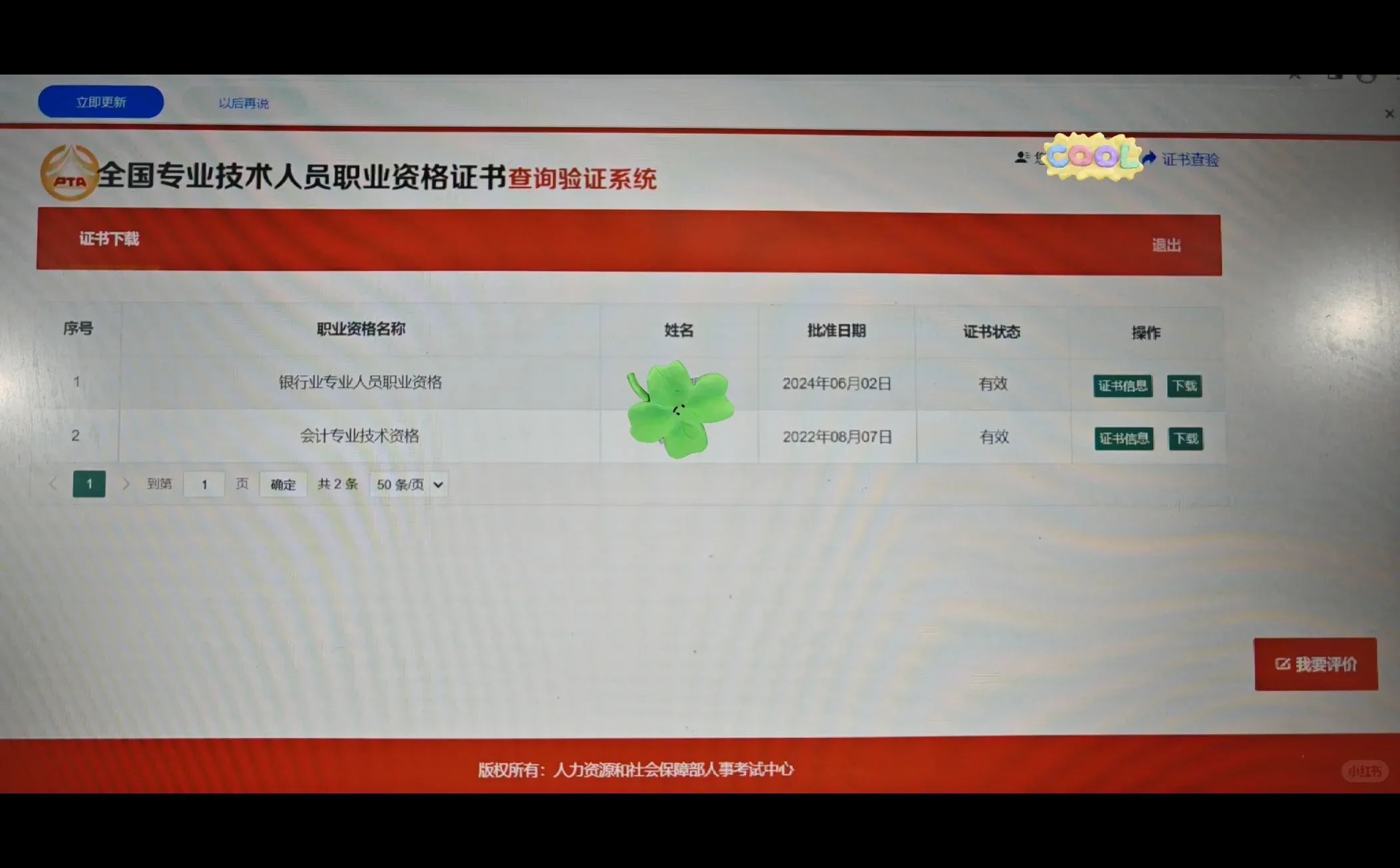Click the blue arrow icon before 证书查验
The height and width of the screenshot is (868, 1400).
(x=1149, y=158)
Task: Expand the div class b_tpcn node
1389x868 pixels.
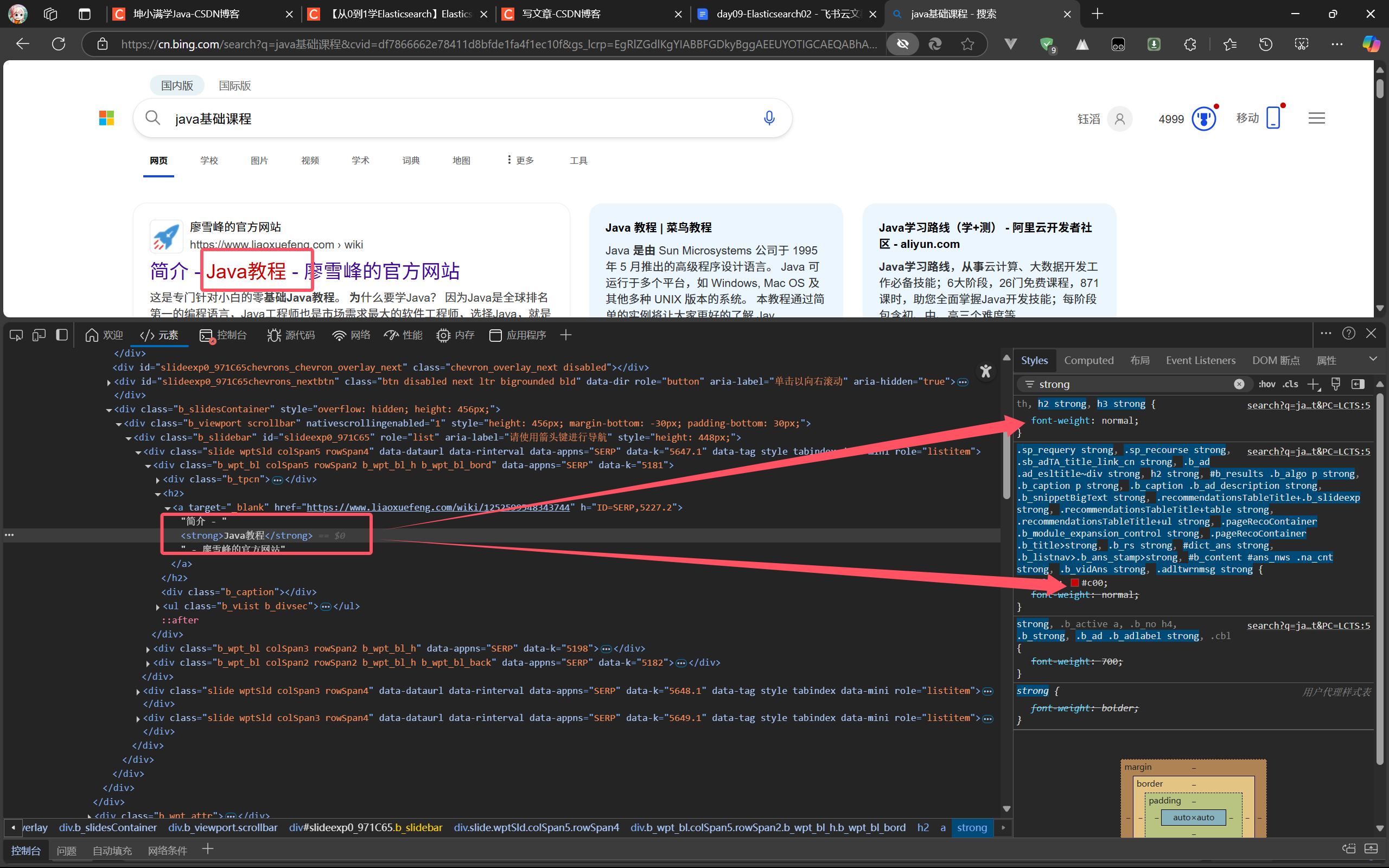Action: (x=158, y=480)
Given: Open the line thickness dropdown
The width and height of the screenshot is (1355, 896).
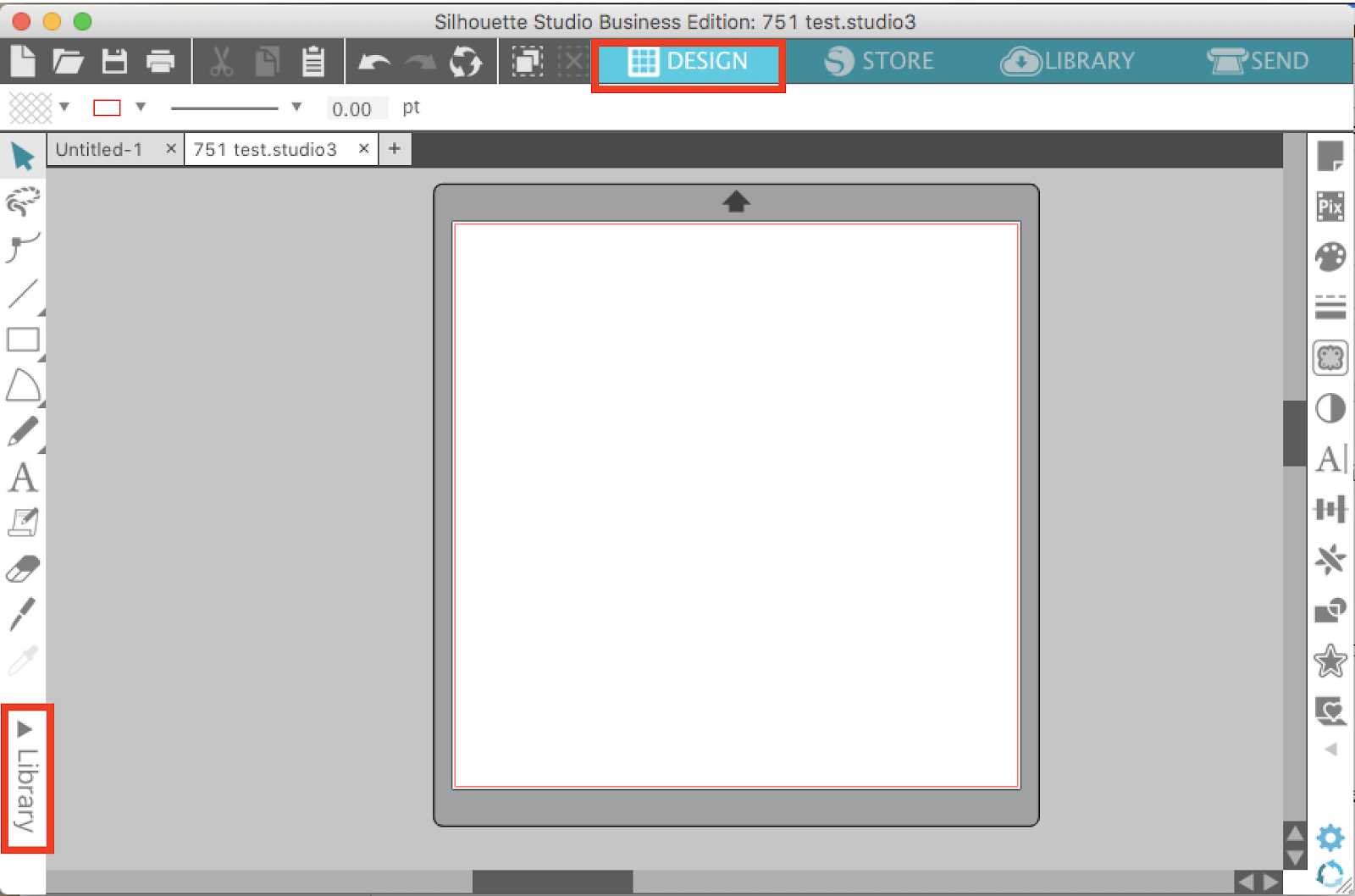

PROBLEM REQUIREMENTS: Could you transcribe exactly the lines from the line containing "Given: Open the line thickness dropdown" through the final line of the records, both included, and nothing beyond them? The pictures should be left out.

SOLUTION FOR THIS PROBLEM:
Given: Open the line thickness dropdown
The width and height of the screenshot is (1355, 896).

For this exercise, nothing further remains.